▶ **Work to be completed**
Repeat word for word the part of the text on enamel jewelry below, starting at "The champlevé technique" and ending at "enamel and fired.".

▶ **Extract provided**

::::::::

One of the most beautiful types of enamelling is named plique à jour. This is in when the enamel is visible from each side of the jewellery piece, allowing light to penetrate and illuminate the enameling similar to a stained glass window.Translucent plique à jour butterfly wings were popular during the Art Nouveau period, while blue and green enamels were often used to suggest forests and skies in jewellery with floral foregrounds. Plique-á-jour is one of the hardest methods for applying enamel . Normal enamel is applied onto a metal base, however plique-á-jour is delicately stretched across a thin frame. The craftsmanship of a jeweller working with this technique relies on being able to correctly predict the thickness of the enamel layer.
Archibald Knox enamel brooch Plique a jour enamel butterfly brooch Cloisonne enamel brooch
A more widely produced example of enamelling is cloisonne in which areas of melted enamels are allowed to cool between filaments of copper or gold that have been soldered to the surface of the object. In cloisonné, the object is typically fired and refilled with enamel several times to account for the shrinkage of the material. The items are then polished, and sometimes even lacquered.
The champlevé technique is one of the oldest enamelling methods. It is done by cutting grooves on the surface of the metal to a particular thickness. The grooves are then filled with enamel and fired.
Enamel jewellery can be created in any colour and beautiful shades of blue , green, purple, and yellow etc can be seen in vintage and antique jewellery . However the creation of red enamel pieces can be harder to do. Gold, which gives the quartz a red colour can behave unpredictably when fired in the kiln, and therefore it is difficult to know exactly what shade the piece will be when removed from the kiln.
If you want to prolong the life of enamel jewellery then take care not to drop it on hard surfaces. There is a high chance that the enamel will break away. If this does happens, the jewellery, in many cases can be restored, although this will obviously effect the value of vintage and antique pieces. As with any jewellery, enamel jewellery requires careful handling and regular cleaning. Jewellery cleaning products or harsh chemicals should not be used with enamel jewellery as this can affect the colour of the enamel. Care should be taken to protect enamel from chipping or scratching, and the jewellery should be stored carefully in a silk pouch or similar.

::::::::

▶ **Given material**
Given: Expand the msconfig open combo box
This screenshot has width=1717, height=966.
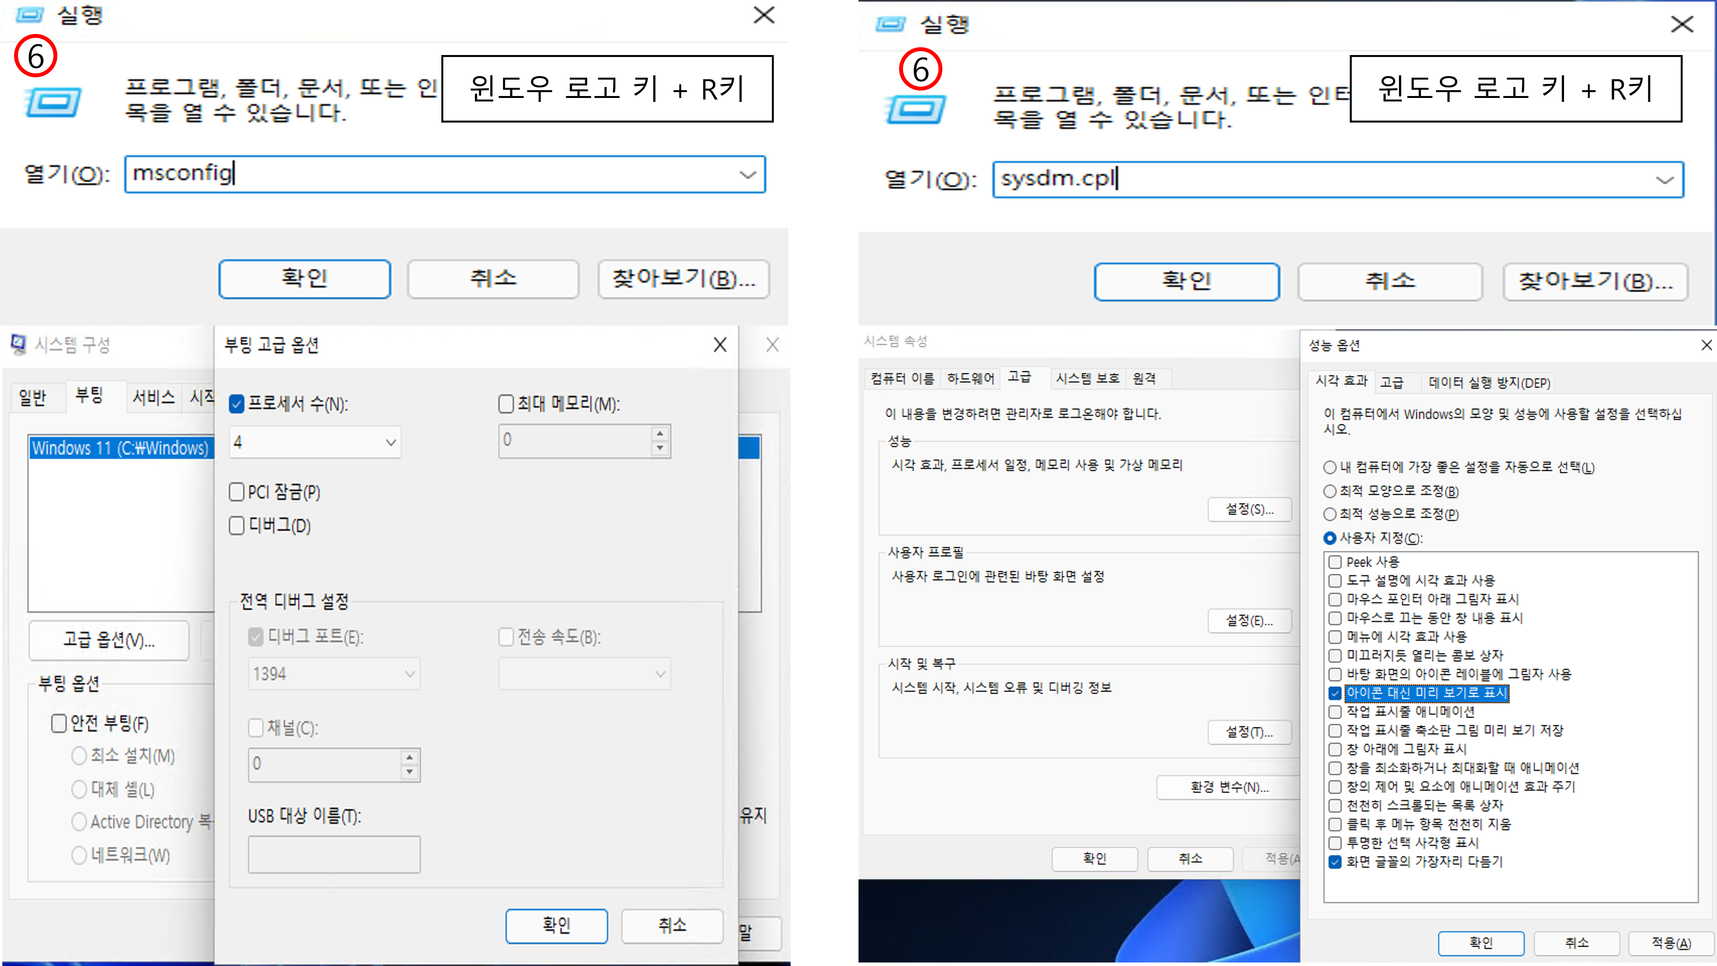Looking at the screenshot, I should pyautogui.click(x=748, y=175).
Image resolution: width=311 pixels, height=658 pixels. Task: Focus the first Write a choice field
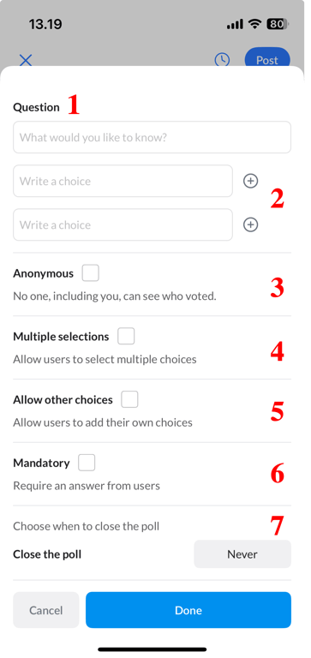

::::::::

▶ **Response**
The champlevé technique is one of the oldest enamelling methods. It is done by cutting grooves on the surface of the metal to a particular thickness. The grooves are then filled with enamel and fired.